Yaşarken dokunulası bedenleri şimdi çürümeye / kokmaya başladı bile ama nasıl?
Günler unutturmak için olan biteni hatırasız beyinlerimize esiyor içimize işleyerek delice. Ne dokunup ne çekebiliyoruz ellerimizi günlerin göz kamaştıran ışığından. Kirpiğimize değen gözyaşlarımızı kurutan hafif bir deniz rüzgârı o kadar...
Ağırlığı her nefes alışımızda daha da artan hüznümüzü kimlere emanet edip gidelim Hafız! Çare yok! Bin yıldır yaşıyormuş gibi yorgunum adını bilmediğim taze bahar çiçeklerinin arasında. Artık geri dönecek kimse yok... Beklediğim kimse yok! Daha ne kadar yaşayacağım.

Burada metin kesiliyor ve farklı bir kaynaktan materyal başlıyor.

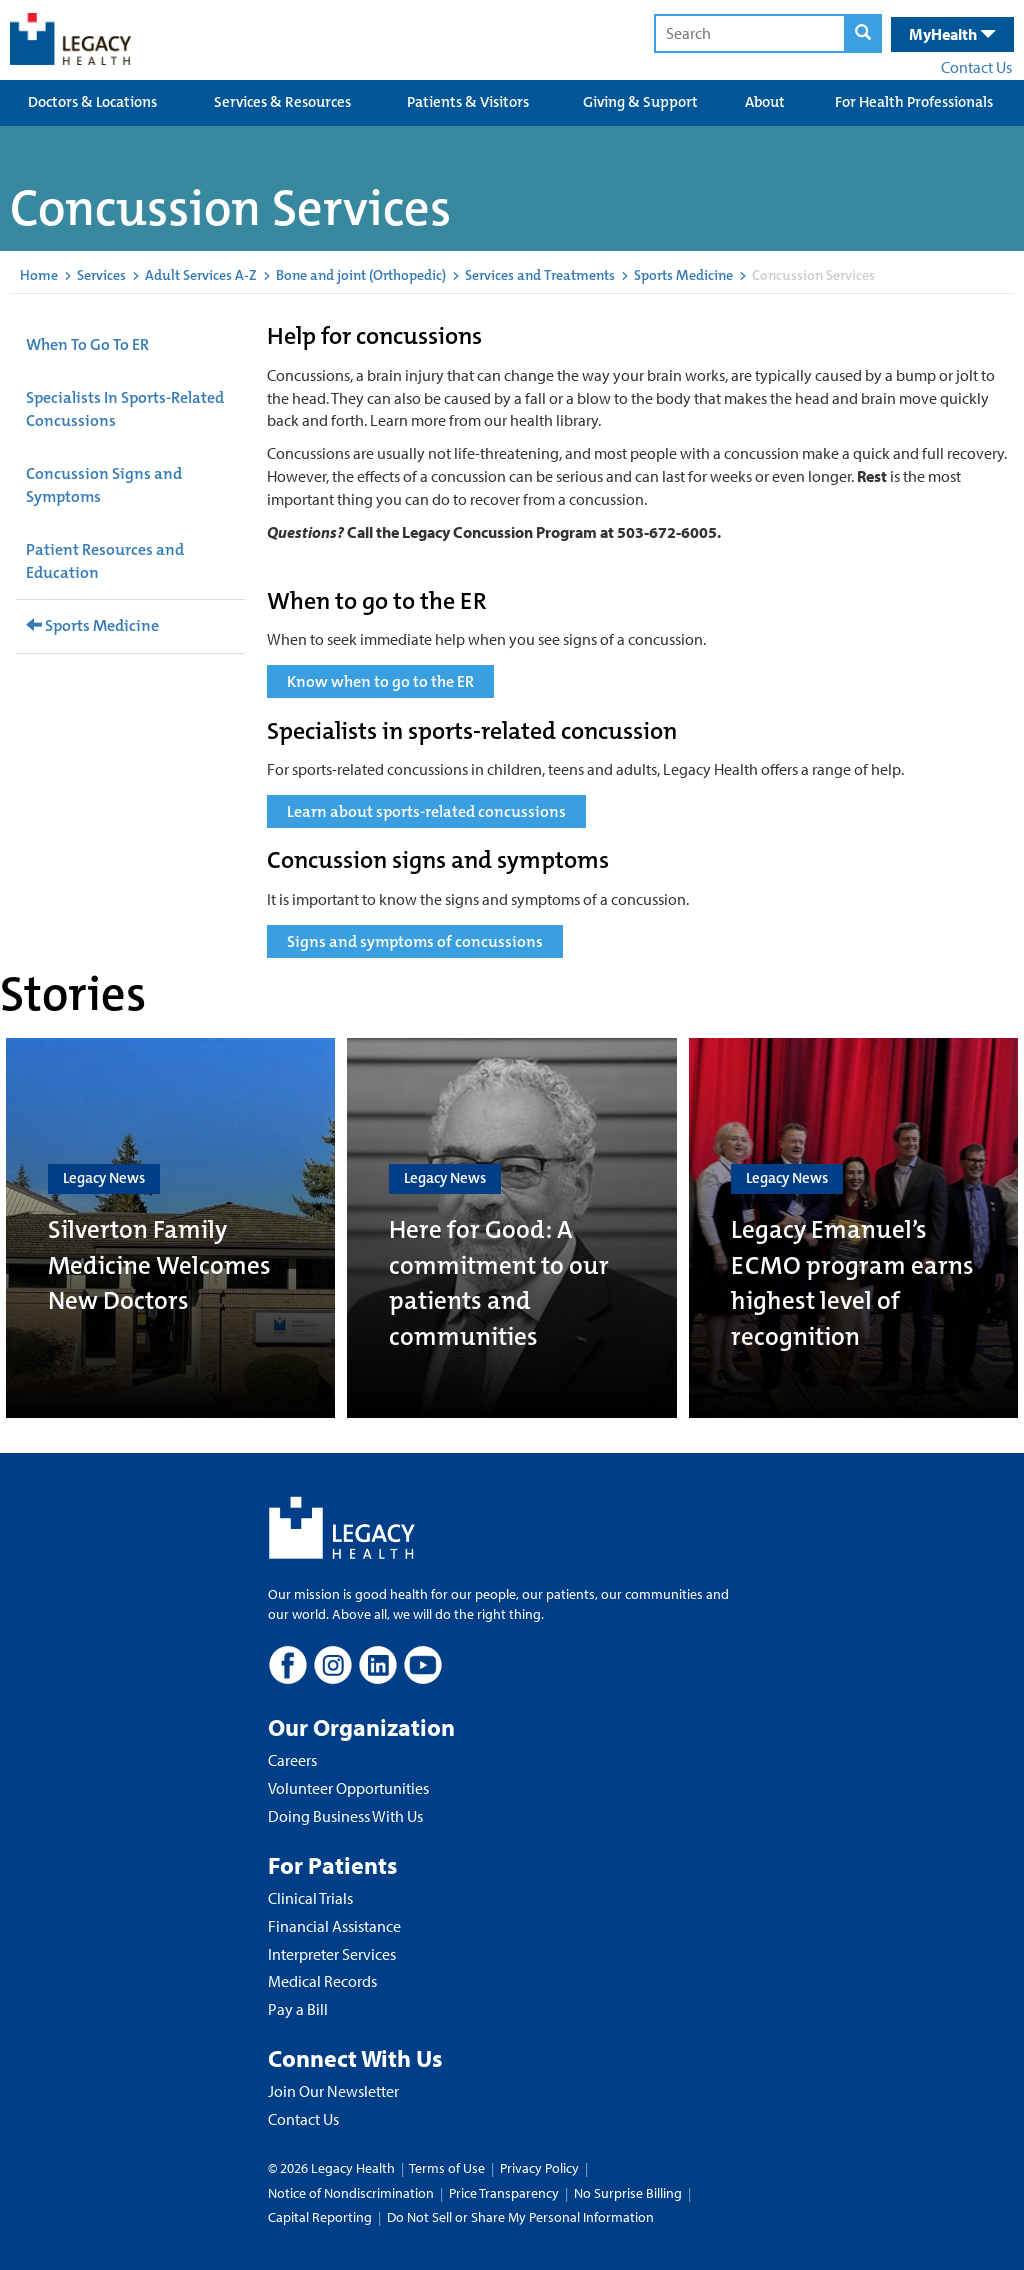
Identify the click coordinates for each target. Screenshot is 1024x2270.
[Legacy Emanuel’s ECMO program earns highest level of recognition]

-Sahi yaşamak neydi yaşamanın anlamı neydi? Beni türlü yokluklarla denedin ey hayat! Buz gibi soğuk sular döküldü üzerimden yaralarıma türlü yangınlar değdi ne hasretlikler eridi yangınımdan. Artık beklemiyorum. Bekleyemiyorum... Yüzümde eskisinden de belli belirsiz bir gülümsemeyle sadece duruyorum. Mutfak masasında bir elimde yarım kalmış çayı içerken ve birer birer geç(mey)en günlerin huzurlu sessizliği ve karanlığı gözlerimi yakarken ışıltılı bir Azazil elini uzatırsa diye diğer elimi hep boş bırakıyorum."